DIG / Initialement attendue pour 2026, l’entrée en production du projet gazier de Cap Lopez au large du Gabon est repoussée à juillet 2027, selon Gas for Africa citant Lloyd’s Register.
Cet ajustement de date est directement lié, indique t-on, à l’ampleur des travaux de conversion menés
Développé par Perenco Oil & Gas Gabon à Port-Gentil, le projet Cap Lopez LNG (Gaz Naturel Liquéfié) prévoit une capacité de production de 700 000 tonnes par an, ainsi que 20 000 tonnes de butane.
Le projet, dont la décision finale d’investissement a été prise en 2023, représente un investissement de plus d’un milliard de dollars, soit environ 600 milliards de FCFA.
Une infrastructure stratégique
La transformation du terminal de Cap Lopez s’appuie notamment sur la conversion d’un ancien méthanier en unité flottante de stockage de GNL (FSU).

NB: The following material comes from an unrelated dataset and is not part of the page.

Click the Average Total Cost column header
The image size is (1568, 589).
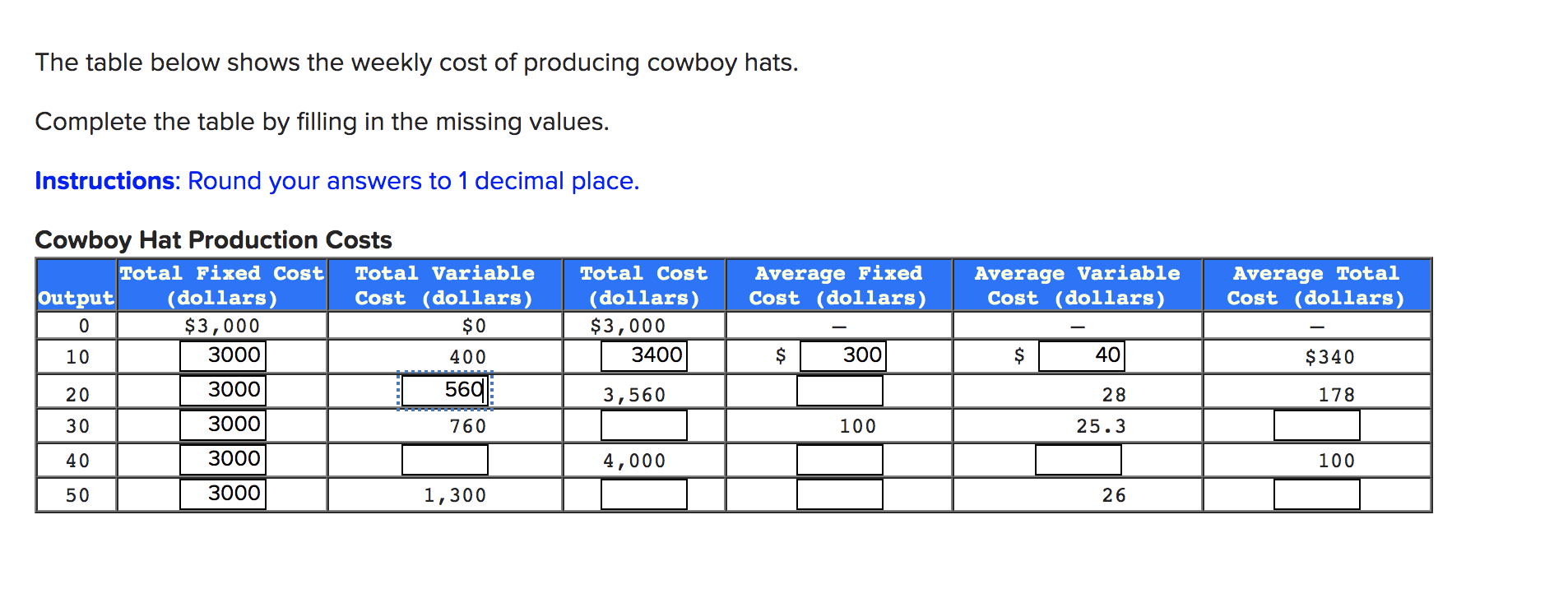click(x=1316, y=285)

Le navire, actuellement en conversion à Dubaï, doit assurer le stockage avant l’exportation du gaz.
Pour transformer ce navire en unité flottante de stockage permanente, Dixstone (filiale de Perenco) et la société de classification Lloyd’s Register doivent orchestrer une réhabilitation technique lourde.
Le chantier comprend la rénovation de plus de 700 tonnes d’acier, la pose de 3 km de conduites cryogéniques et l’intégration complexe d’un module de récupération des gaz d’évaporation (BOG) de 1 400 tonnes.
Production attendue
Adossé aux 28 milliards de mètres cubes de réserves prouvées de gaz naturel du Gabon, le complexe doit augmenter la production nationale d’environ 105 millions de pieds cubes par jour (MMcf/d).

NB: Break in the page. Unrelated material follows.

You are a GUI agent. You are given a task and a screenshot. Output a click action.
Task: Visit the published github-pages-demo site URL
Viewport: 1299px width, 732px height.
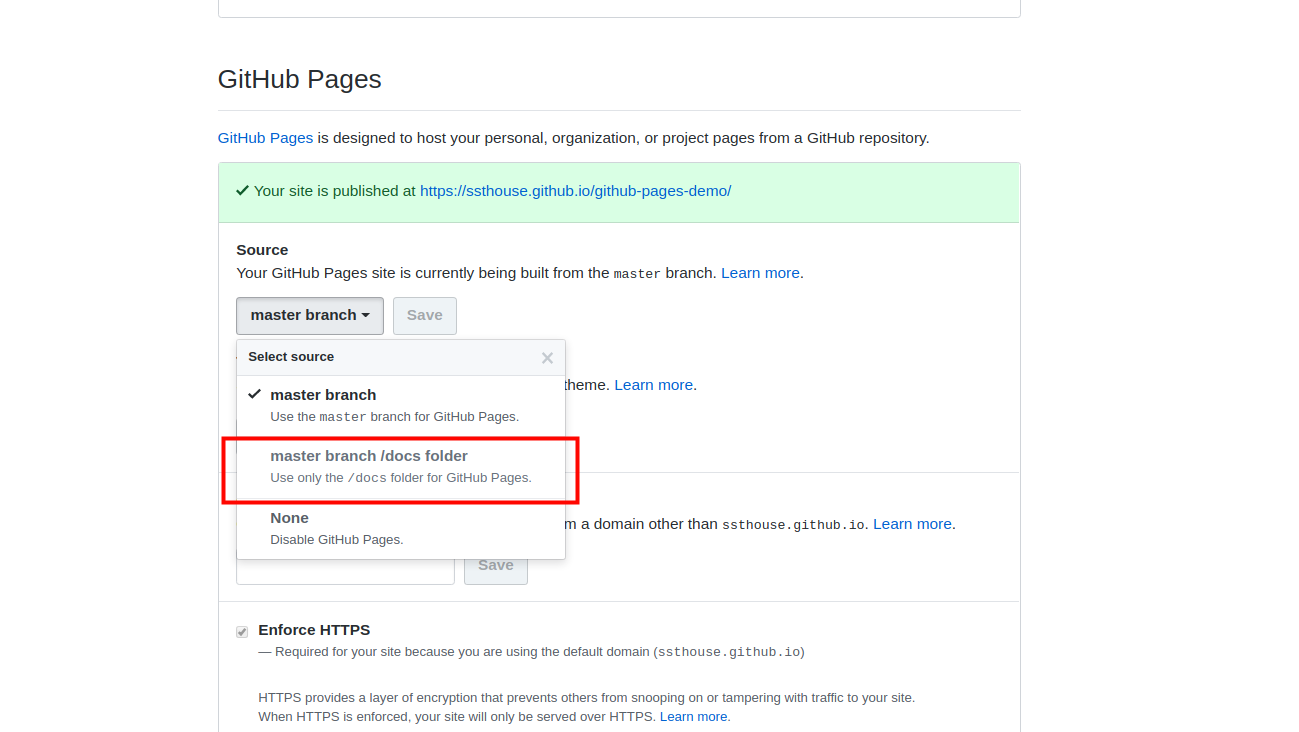pyautogui.click(x=575, y=190)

Vers une nouvelle filière gazière
L’enjeu dépasse la seule production de GNL. Le projet doit permettre au Gabon de mieux valoriser son gaz naturel, de réduire le torchage et de développer progressivement une filière gazière susceptible de soutenir la production d’électricité et l’industrie.
Avec Cap Lopez LNG, le Gabon cherche ainsi à passer d’une économie principalement pétrolière à une valorisation plus diversifiée de ses ressources énergétiques.
Le véritable enjeu sera désormais de transformer cette capacité gazière en recettes, en énergie disponible et en nouvelles activités industrielles pour le pays.